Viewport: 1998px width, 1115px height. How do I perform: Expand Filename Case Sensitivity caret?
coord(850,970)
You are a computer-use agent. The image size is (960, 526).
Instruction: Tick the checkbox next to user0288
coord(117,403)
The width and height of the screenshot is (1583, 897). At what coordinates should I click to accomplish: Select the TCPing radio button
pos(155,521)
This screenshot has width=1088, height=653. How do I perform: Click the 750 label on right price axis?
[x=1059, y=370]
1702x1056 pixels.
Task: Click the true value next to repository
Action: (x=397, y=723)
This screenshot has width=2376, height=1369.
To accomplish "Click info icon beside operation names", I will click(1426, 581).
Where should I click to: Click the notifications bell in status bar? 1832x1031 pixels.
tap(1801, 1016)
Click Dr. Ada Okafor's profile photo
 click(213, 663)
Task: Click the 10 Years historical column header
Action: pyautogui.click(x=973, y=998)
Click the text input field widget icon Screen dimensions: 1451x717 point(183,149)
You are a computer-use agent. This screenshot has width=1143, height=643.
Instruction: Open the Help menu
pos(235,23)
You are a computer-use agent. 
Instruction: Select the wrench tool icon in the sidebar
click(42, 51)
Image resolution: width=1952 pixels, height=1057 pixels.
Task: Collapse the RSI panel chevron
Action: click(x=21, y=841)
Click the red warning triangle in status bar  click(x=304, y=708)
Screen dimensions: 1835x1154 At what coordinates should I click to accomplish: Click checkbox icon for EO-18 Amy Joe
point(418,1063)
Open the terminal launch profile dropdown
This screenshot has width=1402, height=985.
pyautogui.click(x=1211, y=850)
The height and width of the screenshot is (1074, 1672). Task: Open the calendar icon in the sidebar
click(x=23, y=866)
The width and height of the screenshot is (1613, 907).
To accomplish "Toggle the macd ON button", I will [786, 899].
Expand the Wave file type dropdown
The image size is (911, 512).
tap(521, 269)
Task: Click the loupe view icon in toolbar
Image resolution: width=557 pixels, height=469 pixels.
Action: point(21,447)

──────────────────────────────

Set down, exactly as they appear, the line holding "Expand the Wave file type dropdown" and every line after it until the records end.

- _The completed task_:
Expand the Wave file type dropdown
The image size is (911, 512).
tap(521, 269)
Task: Click the loupe view icon in toolbar
Image resolution: width=557 pixels, height=469 pixels.
Action: point(21,447)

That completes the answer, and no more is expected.